Tuesday, December 29, 2009

Bye Bye 2009, new URL

Good-bye 2009. With you I will close the doors on this blog. At least at its current URL.

After preciously few posts in the past months, in part due to parenthood, in part due to facing new new challenges in academia (both are challenging in their own ways, of course), I have decided to put everything in a new location. I will continue to talk about "news" in speech and language tech, however since these are hard to come by (at least the really good stuff) I want to add a bit of a personal note. More howtos, gotchas, what's-Okko-up-to. Less, whooo-look-who-is-talking-about-speech. I'm sure you know what I mean.

With that, have a happy start to 2010 and please continue to follow at www.okkoblog.com.


Saturday, July 11, 2009

Speech and Dialog Conferences / Speech for iPhone and Android

Conference time: I will be spending a couple of days in London and Brighton from September 5th attending Interspeech, SIGDIAL as well as a researcher round-table. Anyone interested in meeting up, feel free to get in touch.

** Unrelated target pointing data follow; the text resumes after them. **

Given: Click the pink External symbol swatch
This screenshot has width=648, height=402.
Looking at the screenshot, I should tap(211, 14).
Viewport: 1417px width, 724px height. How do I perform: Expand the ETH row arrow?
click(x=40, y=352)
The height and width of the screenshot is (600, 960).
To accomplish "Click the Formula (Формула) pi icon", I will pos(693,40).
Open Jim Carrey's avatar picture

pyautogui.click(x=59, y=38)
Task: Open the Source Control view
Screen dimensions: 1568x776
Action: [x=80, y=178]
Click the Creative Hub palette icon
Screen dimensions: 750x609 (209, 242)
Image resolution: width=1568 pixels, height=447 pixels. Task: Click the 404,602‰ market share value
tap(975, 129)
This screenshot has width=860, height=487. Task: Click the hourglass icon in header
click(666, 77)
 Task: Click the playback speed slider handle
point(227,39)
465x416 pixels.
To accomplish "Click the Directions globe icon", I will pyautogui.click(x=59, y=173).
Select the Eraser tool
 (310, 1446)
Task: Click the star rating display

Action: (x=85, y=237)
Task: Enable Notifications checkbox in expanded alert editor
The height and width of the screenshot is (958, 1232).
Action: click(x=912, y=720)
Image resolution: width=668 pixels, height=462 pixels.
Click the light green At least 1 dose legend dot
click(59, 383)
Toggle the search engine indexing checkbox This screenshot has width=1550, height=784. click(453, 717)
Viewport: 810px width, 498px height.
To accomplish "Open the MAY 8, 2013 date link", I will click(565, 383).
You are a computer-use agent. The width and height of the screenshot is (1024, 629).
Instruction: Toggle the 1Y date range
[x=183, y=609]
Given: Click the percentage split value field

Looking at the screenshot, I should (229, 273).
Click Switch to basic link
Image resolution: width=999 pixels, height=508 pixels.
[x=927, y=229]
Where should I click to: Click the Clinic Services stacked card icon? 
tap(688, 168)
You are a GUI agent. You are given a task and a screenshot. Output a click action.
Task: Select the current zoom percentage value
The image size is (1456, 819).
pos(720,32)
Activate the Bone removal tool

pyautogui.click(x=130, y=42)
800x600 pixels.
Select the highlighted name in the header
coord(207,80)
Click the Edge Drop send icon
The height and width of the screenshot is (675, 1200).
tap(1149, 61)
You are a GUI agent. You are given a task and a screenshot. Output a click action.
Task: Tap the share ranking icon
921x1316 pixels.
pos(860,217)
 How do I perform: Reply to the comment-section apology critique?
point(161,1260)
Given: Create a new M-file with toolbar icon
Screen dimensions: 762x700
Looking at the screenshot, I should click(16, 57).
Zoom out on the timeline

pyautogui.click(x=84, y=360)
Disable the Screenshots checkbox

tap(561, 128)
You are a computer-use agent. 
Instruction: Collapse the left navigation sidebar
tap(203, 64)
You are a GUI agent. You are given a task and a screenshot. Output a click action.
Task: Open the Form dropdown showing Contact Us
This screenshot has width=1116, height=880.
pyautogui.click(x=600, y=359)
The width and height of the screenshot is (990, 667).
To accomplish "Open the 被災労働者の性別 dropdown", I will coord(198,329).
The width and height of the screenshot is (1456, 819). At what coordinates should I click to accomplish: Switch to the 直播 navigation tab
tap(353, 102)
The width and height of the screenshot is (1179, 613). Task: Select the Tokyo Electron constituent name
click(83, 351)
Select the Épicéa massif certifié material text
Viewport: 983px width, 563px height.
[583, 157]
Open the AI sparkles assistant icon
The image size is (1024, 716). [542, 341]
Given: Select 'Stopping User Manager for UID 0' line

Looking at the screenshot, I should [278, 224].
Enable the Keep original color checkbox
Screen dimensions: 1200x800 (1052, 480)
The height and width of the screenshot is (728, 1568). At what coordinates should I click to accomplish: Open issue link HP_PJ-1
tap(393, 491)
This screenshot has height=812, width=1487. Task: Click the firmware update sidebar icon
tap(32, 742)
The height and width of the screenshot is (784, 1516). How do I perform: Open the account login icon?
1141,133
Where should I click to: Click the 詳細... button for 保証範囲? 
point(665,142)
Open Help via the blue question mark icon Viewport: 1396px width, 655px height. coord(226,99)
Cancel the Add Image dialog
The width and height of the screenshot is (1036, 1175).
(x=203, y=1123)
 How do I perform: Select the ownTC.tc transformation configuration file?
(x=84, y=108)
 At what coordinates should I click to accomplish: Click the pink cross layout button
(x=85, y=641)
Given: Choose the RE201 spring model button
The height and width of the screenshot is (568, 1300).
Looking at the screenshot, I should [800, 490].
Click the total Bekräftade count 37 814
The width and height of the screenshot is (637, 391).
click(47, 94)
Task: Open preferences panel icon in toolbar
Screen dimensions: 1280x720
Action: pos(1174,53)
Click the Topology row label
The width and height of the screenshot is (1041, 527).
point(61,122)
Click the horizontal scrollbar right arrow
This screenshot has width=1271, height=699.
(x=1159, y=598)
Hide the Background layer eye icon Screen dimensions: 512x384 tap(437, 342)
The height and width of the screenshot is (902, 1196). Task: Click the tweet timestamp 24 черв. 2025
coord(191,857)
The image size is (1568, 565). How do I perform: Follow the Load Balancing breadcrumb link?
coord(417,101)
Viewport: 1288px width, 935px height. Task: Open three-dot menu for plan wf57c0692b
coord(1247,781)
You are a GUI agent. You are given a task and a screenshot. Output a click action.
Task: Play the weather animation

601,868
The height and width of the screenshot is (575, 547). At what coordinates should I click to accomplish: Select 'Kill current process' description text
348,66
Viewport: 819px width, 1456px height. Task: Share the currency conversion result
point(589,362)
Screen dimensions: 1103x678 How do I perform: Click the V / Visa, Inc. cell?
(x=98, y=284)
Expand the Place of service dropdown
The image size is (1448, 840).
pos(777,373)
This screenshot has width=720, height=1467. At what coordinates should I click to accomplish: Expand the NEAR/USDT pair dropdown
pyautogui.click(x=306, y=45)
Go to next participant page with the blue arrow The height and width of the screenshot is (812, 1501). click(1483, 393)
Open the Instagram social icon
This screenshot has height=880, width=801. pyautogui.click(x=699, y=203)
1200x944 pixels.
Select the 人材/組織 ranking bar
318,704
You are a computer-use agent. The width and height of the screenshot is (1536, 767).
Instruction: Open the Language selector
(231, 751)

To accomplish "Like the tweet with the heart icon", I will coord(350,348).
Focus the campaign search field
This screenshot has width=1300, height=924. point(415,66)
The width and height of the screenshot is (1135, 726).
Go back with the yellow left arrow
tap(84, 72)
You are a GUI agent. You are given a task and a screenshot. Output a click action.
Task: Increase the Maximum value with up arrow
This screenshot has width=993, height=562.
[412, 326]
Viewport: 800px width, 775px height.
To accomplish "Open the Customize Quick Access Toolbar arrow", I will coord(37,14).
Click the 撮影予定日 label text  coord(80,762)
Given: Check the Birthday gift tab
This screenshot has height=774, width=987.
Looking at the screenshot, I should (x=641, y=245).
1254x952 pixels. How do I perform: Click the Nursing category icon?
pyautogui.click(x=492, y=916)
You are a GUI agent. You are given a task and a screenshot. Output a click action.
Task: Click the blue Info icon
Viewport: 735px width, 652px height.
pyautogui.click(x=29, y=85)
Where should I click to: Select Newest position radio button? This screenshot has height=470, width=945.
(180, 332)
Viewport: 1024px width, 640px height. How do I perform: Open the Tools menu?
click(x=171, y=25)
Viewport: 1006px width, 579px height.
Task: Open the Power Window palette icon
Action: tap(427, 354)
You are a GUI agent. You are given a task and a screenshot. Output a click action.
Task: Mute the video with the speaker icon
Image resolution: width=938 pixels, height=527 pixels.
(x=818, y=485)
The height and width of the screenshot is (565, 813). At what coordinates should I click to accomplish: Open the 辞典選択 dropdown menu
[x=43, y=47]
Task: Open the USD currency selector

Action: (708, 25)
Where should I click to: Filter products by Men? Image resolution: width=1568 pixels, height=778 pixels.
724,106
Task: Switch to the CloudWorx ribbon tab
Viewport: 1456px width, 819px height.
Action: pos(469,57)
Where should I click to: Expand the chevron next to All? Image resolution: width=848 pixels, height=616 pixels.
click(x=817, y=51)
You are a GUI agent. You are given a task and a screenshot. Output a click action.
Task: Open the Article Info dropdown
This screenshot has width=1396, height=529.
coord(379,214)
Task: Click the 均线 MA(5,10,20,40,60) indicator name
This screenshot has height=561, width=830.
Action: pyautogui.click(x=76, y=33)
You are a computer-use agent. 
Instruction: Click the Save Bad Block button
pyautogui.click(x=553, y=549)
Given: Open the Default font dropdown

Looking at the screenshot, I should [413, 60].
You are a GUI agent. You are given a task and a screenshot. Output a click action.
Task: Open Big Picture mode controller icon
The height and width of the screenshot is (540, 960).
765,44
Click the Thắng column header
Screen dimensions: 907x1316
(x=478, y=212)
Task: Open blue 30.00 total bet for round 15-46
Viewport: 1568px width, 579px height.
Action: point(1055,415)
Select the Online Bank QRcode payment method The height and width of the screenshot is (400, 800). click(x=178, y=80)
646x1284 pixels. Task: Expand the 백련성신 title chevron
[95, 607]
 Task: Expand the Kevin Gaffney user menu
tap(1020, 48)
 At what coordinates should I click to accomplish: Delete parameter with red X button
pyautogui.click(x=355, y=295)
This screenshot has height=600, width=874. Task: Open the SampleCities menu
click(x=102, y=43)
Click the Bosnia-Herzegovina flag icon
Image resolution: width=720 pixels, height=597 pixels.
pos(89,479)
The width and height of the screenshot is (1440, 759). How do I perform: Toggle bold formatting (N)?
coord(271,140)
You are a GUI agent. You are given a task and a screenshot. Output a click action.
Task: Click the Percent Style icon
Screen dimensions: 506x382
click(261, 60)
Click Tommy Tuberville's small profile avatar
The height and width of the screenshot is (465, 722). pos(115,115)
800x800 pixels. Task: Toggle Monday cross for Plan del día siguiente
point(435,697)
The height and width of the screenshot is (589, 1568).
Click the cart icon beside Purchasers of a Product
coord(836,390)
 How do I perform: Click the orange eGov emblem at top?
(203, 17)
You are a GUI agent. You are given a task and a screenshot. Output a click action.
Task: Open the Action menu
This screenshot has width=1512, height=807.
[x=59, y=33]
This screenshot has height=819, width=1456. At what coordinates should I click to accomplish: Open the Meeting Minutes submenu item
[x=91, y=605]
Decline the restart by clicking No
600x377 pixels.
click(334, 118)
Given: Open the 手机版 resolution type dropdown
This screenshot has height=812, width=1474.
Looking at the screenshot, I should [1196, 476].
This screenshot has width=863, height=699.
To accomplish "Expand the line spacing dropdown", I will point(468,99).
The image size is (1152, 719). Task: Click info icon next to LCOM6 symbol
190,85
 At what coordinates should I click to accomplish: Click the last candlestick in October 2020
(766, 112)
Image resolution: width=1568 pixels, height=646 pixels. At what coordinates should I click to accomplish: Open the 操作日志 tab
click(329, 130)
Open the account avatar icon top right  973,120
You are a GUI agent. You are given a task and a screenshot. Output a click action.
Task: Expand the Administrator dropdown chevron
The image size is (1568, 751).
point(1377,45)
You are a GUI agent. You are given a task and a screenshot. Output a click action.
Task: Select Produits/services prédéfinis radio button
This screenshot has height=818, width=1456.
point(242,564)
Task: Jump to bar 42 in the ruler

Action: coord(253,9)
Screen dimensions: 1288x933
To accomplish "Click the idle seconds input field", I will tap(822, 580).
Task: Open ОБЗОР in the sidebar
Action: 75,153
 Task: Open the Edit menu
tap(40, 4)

Also, here are some more or less recent, interesting news for Android (at about 6:20, thanks Schamai) and iPhone speech developers.

Thursday, June 18, 2009

Incrementality in Verbal Interaction

Since I've joined a research program at Potsdam University end of last year (as a researcher and PhD student), I've decided to use this blog for some additional, more personal updates. This is the first :-).

Our research is concerned with human-machine spoken dialog systems from an incremental, i.e. real-time processing, perspective. As such, members of our team, including me, were recently invited to a workshop on "Incrementality in Verbal Interaction." The workshop brought together an interesting mix of perspectives on incrementality from Psycholinguistics as well as Theoretical and Computational Linguistics. Slides from our project presentation are available here.

Thursday, April 2, 2009

Tim O'Reilly: Google Voice Search Key Technology

ReadWriteWeb reports Tim O'Reilly addressed attendees at the San Francisco Web 2.0 Expo this week, talking about key technologies for the Web >2.0. Voice search (Google iPhone App), he claimed was a tipping point in terms "sensor based interfaces".

While not the only vendor to provide voice search (i.e. Yahoo oneSearch powered by Vlingo) Google certainly seems ahead in the game in what appears to be a gradual unfolding of a broad voice strategy, such as Voice Search and recently rebranding a feature-enhanced GrandCentral as Google Voice. Future work on the voice front we can expect includes promotion of its own speech recognition capacities through Android, Google Gears bringing speech capacities to all browers, tighter integration of Gaudi (audio indexing) with other services and perhaps one day opening up voice services over APIs.

As I've previously pointed out, to Google voice is just another form of data, but what's slowly beginning to emerge is a central role for speech and voice technologies to play in coming developments for the web and how we search and interface with it.

Wednesday, April 1, 2009

Language Technology April Fools

Just posting some gems from today concerning speech and language technology, such as natural language generation, speech recognition and natural language processing.

Have you found any others?

Thursday, February 26, 2009

Kindle Speech Synthesis

News about speech and language technology tend to be an in-industry affair, interesting largely to those who need and use it on a daily basis or those who produce (develop or market) it. Every so often however, mainstream news surface that raise issues of broad interest. Google's efforts with speech recognition are an example of this. Last month, Amazon's Kindle 2 e-book reader created a buzz with its text-to-speech "audio book" functionality.

The underlying issue is that Amazon is selling e-books, which can be listened to using speech synthesis, without owning the rights to produce audio book versions. The Authors's Guild argues that this undermines the lucrative audio book market. While it is arguable that a synthesized voice is comparable to the experience of listening to a well-produced audio book, Amazon decided not to fight this one out.

What do you think? Can synthesized audio books provide an experience comparable to real voice productions?

Monday, February 16, 2009

Microsoft Recite Preview - Note Dictation and Voice Search

Arstechnica reports today on the release of Microsoft Recite "Technology Preview" for Windows Mobile. The applications lets users record short notes as audio snippets, which can later be searched for content by speaking key words. Apparently it does not entail speech recognition rather than simpler pattern matching, meaning it cannot be searched in text form but may work more robustly, eliminating the effort of training for speaker-independency.

While not a full product yet, this sounds like a nifty little application for cognitive off-loading.

Have you tried Microsoft Recite?